Paul Ryan’s Magical Fantasy Budget
by Benjamin Studebaker
So Mitt Romney has chosen Paul Ryan to be his running mate in the US Presidential election. It is a very telling choice. As regular readers will know, Mitt Romney proposed a tax policy that was more or less mathematically impossible without inflicting severe tax penalties on the bottom 95% of tax payers. It just so happens that Paul Ryan is guilty of precisely the same magical thinking. Let’s explore.

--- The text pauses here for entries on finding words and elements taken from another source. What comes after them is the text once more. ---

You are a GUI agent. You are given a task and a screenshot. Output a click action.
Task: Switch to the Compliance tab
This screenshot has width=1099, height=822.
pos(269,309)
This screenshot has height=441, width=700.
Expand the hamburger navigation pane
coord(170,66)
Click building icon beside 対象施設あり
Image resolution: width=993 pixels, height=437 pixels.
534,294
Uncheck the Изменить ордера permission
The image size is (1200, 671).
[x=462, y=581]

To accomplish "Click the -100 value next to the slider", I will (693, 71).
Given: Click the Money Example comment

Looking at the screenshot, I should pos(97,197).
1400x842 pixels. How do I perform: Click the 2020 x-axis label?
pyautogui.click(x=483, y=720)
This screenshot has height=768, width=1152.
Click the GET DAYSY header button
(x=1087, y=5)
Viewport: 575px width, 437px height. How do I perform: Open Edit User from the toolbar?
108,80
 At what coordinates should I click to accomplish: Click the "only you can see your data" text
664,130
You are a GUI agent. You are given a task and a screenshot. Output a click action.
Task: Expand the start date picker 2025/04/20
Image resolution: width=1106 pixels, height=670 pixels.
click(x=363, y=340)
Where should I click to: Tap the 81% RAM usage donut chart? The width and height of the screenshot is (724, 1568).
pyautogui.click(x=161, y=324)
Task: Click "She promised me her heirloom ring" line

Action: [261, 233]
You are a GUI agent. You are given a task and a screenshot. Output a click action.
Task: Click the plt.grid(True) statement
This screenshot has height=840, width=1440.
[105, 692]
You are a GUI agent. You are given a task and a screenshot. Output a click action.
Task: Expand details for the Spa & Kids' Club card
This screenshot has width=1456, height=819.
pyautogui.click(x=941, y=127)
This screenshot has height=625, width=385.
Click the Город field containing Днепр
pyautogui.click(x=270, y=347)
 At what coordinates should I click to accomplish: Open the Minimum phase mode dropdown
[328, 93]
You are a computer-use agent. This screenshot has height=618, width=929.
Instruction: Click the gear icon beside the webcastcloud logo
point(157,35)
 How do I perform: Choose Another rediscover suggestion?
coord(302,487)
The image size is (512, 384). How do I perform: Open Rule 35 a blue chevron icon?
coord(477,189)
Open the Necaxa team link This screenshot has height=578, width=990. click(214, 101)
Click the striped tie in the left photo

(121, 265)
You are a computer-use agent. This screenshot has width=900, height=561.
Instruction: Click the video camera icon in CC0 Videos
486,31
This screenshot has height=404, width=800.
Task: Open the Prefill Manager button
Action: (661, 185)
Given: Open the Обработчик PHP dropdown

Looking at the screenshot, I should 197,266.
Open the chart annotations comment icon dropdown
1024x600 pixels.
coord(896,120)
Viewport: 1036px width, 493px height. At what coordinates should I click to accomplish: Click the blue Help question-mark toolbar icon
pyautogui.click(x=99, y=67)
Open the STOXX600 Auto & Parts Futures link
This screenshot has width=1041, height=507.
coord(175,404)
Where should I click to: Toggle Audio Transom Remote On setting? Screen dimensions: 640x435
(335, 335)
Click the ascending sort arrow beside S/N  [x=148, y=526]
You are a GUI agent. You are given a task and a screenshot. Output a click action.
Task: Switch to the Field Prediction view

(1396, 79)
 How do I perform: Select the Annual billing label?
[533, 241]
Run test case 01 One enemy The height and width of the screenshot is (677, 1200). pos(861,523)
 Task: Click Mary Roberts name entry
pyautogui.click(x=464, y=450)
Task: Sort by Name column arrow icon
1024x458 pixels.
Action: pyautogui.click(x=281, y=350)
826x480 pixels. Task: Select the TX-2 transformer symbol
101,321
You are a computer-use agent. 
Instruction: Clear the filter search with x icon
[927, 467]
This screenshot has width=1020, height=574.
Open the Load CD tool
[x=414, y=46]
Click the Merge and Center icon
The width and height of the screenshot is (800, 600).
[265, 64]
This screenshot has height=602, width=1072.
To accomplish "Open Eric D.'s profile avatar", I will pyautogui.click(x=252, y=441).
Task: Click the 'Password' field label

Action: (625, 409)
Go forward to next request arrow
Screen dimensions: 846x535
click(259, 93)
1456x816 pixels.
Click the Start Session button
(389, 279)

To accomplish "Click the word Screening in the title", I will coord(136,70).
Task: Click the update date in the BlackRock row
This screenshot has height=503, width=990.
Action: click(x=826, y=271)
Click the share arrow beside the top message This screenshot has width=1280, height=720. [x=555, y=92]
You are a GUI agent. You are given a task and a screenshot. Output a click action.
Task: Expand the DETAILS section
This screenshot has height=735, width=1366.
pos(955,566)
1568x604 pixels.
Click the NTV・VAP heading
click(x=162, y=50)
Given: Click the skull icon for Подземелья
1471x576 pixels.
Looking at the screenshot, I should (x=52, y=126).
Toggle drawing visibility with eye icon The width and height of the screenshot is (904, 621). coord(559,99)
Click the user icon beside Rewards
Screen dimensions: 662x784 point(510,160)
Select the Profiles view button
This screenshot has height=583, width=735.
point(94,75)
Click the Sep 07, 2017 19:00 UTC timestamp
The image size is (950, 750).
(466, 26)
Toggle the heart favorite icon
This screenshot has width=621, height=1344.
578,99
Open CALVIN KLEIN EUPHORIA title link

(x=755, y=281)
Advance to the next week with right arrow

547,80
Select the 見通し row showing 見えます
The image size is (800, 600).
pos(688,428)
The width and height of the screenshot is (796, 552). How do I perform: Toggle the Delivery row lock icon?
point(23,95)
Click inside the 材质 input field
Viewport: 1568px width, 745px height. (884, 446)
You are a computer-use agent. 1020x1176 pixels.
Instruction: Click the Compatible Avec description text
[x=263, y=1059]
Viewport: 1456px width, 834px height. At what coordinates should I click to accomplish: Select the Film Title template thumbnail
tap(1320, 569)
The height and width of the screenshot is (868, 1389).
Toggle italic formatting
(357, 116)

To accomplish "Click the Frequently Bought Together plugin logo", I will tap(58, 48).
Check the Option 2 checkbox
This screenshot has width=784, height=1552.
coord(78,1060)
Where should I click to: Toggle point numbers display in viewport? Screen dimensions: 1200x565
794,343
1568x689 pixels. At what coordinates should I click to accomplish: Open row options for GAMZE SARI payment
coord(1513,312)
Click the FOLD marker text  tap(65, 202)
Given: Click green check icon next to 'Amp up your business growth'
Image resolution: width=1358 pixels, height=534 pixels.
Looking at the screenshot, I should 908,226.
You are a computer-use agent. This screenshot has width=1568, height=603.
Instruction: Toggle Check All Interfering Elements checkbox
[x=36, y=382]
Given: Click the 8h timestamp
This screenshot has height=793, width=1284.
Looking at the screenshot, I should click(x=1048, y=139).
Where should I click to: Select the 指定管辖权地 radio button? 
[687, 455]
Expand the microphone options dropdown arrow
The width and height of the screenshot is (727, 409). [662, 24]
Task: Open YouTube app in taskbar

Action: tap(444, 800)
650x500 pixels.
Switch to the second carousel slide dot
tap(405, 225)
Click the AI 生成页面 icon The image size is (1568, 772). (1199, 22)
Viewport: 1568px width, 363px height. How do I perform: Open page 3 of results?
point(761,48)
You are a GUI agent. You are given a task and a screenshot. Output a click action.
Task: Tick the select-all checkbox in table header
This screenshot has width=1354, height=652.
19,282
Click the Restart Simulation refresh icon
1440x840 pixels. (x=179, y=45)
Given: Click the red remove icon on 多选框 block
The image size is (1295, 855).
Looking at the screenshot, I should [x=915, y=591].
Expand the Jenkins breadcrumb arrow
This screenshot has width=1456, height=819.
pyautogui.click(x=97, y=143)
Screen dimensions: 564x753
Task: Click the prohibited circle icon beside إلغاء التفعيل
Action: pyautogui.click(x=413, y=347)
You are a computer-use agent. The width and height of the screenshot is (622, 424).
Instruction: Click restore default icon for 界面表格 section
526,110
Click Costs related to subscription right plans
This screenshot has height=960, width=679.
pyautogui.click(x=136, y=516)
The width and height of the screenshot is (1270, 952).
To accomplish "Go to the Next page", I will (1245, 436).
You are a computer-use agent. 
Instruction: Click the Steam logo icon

As readers of yesterday’s post (The Romney Tax Plan and “Media Bias”) already know, Mitt Romney proposes large tax cuts, but also promises that these tax cuts will be “revenue neutral”–meaning that they will pay for themselves. The means by which the cuts were to pay for themselves was via “base broadening”–the elimination of loopholes and deductions. Romney, however, promised not to eliminate loopholes that incentivised investment, and this left his with a rather small pool of loopholes to eliminate, most of which helped the poor and middle classes. The result was a budget that, in order to be soluble, would involve tax increases on the bottom 95% of Americans, with the top 5% receiving a cut.
Since 2008, Paul Ryan has proposed the “Roadmap for America’s Future Act”, popularly known as “The Ryan Budget” once a year. Every year it has failed to become law. So what was in this budget?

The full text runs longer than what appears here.